MANIFIESTO DE LA UNIÓN DEL PUEBLO LEONÉS ANTE EL DERRIBO DE LA CASONA DE PUEBLA DE LILLO
Por upl • 9 Mar, 2010 • Sección: DeclaracionesLa destrucción de la popularmente denominada “Casona” o “Casa de los Escudos” de Puebla de Lillo ha supuesto un incalificable atentado contra el Patrimonio Cultural de León. La UNIÓN DEL PUEBLO LEONÉS quiere manifestar su indignación ante un hecho que puede considerarse el más grave de los últimos años en esta materia, sólo superado por la bárbara demolición de los inmuebles y elementos que integraban el Patrimonio Cultural de los pueblos anegados por el embalse de Riaño.

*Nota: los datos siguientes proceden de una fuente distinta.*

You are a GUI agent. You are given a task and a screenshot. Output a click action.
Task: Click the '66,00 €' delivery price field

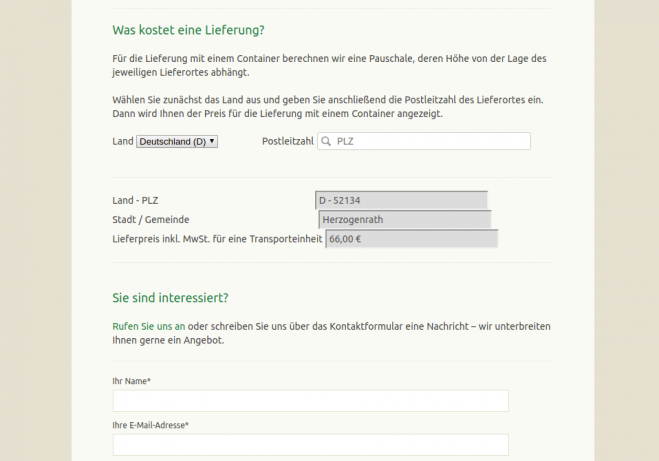411,239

Los leoneses no poseemos un nivel cultural tan primitivo ni nuestra necesidad es tan extrema como para cambiar oro por espejuelos ý permitir que un promotor, bajo pretexto de construir un hotel que creará quince puestos de trabajo, pueda provocar la total desaparición de un valioso inmueble construido en 1714 y que es referente histórico de los linajes Alonso y Castañón, extendidos en nuestra Montaña y a los que perteneció, por ejemplo, Juan Manuel Rodríguez Castañón, obispo de Tuy y patrocinador de la iglesia de Lois y de la ermita de las Nieves, de Puebla de Lillo.
Los leoneses no pueden permitir que un edificio inventariado entre los Bienes del Patrimonio Cultural de Castilla y León e incluido en la relación de Bienes de Interés Cultural por la singularidad de algunos de sus ornamentos y elementos históricos: inscripciones y grabados en dinteles de ventanas; cantería en toda su fachada principal y en el contorno de los vanos laterales y, sobre todo, los tres blasones que daban a la Plaza y a los cuales debe el carácter de BIC de acuerdo con lo establecido en la Ley del Patrimonio Histórico Español y en el Decreto 571/1963 sobre protección de piezas de interés histórico-artístico.
Habida cuenta que la citada norma, así como la Ley del Patrimonio Cultural de Castilla y León, determinan que estos bienes gozan de la máxima protección y tutela, estableciendo que sus propietarios “están obligados a conservarlos, custodiarlos y protegerlos debidamente para asegurar su integridad”; y considerando que las citadas leyes califican como infracción muy grave “el derribo, desplazamiento, remoción o destrucción, total o parcial, de un Bien de Interés Cultural”, la UNIÓN DEL PUEBLO LEONÉS exige a la Administración autonómica, que es quien ostenta los deberes y atribuciones de garantizar la conservación del Patrimonio Cultural, tarea para la que ha demostrado su incompetencia una vez más, que proceda a sancionar al propietario y al director de la obra con la máxima cuantía establecida en la Ley del Patrimonio Cultural, requiriendo, al mismo tiempo, la inmediata reparación de los daños y, si fuera necesario, ejerciendo las facultades que le confieren las citadas leyes para proceder a la expropiación forzosa y realizar directamente las obras necesarias.